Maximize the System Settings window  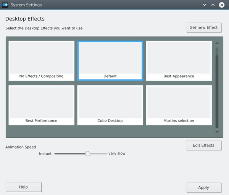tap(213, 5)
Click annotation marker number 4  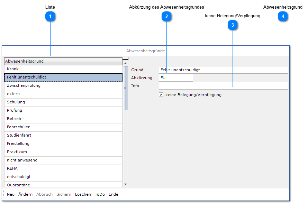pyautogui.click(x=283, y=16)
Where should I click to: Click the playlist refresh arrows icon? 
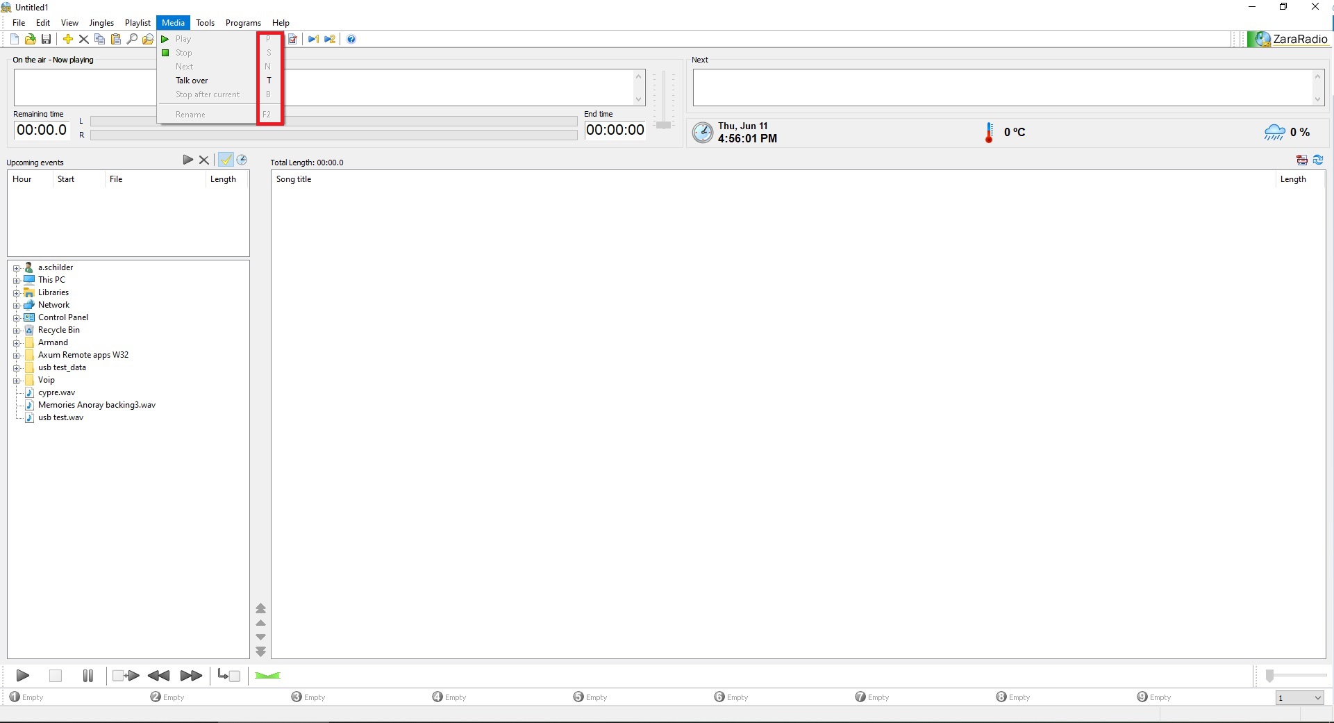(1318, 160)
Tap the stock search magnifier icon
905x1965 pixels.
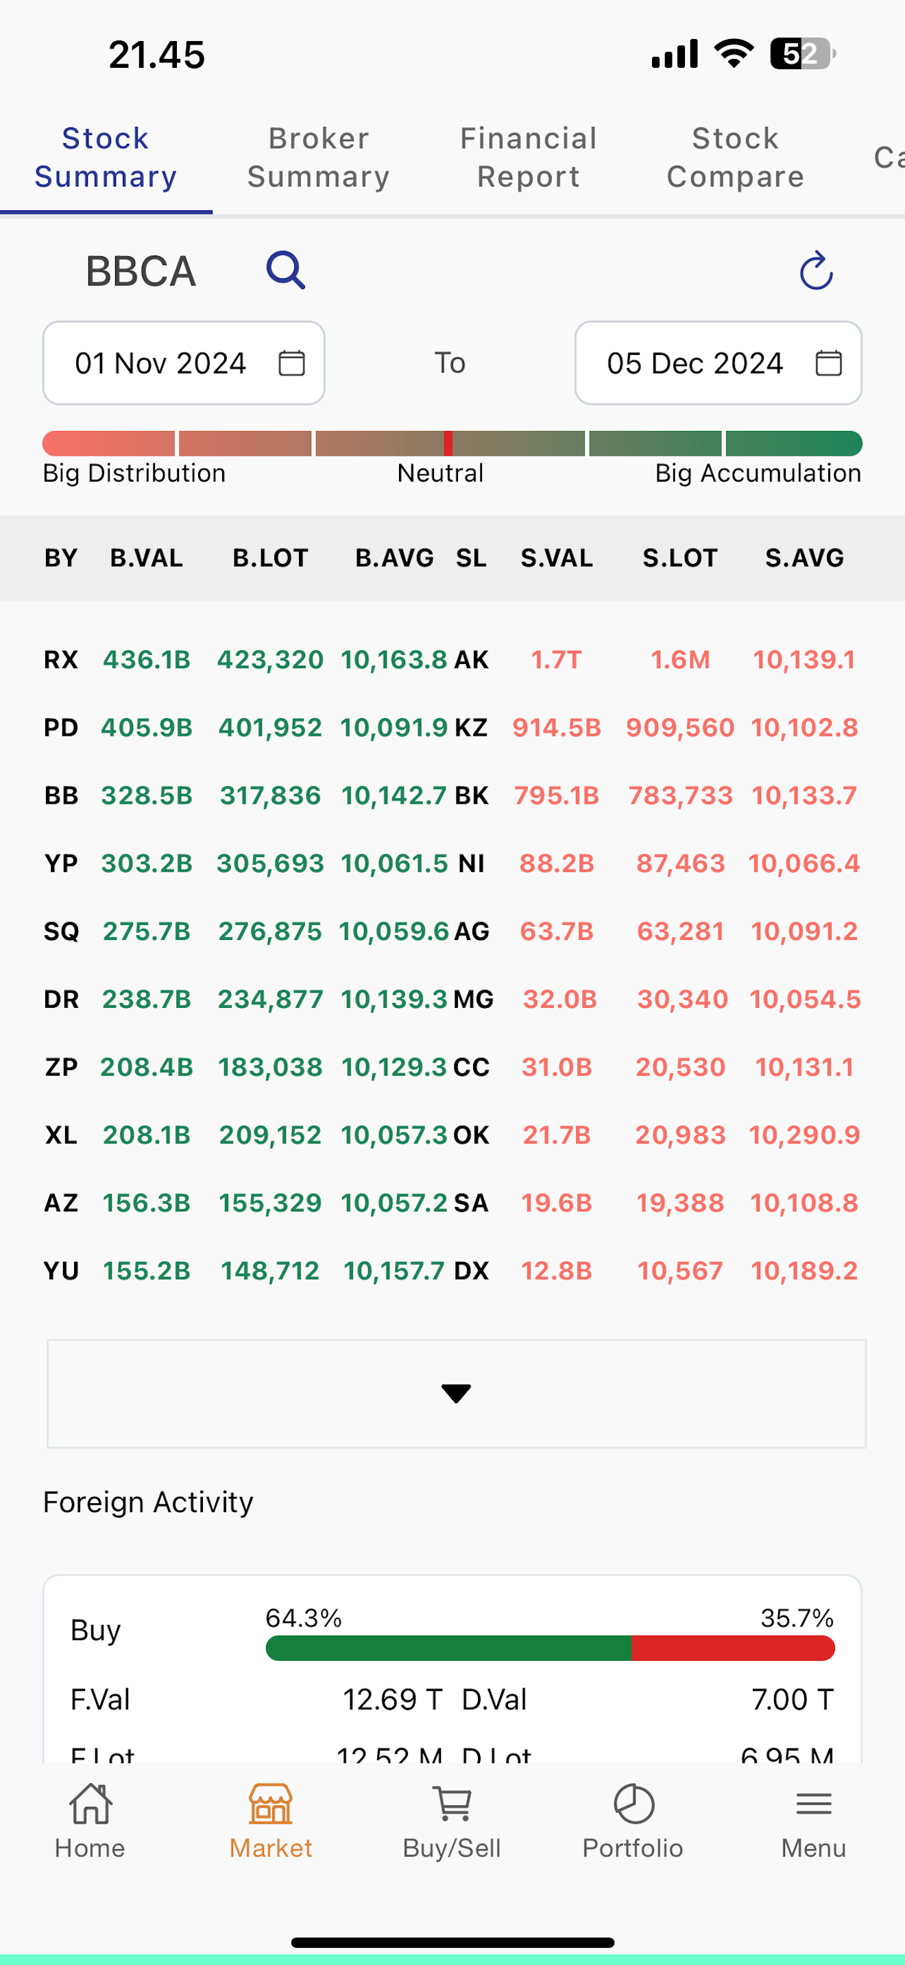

::::

EXERCISE DETAILS – What you give back must be exactly the lines of the listing above from the line containing "Tap the stock search magnifier icon" through its last line, inclusive, without pictures, please.

WRITTEN SOLUTION –
Tap the stock search magnifier icon
905x1965 pixels.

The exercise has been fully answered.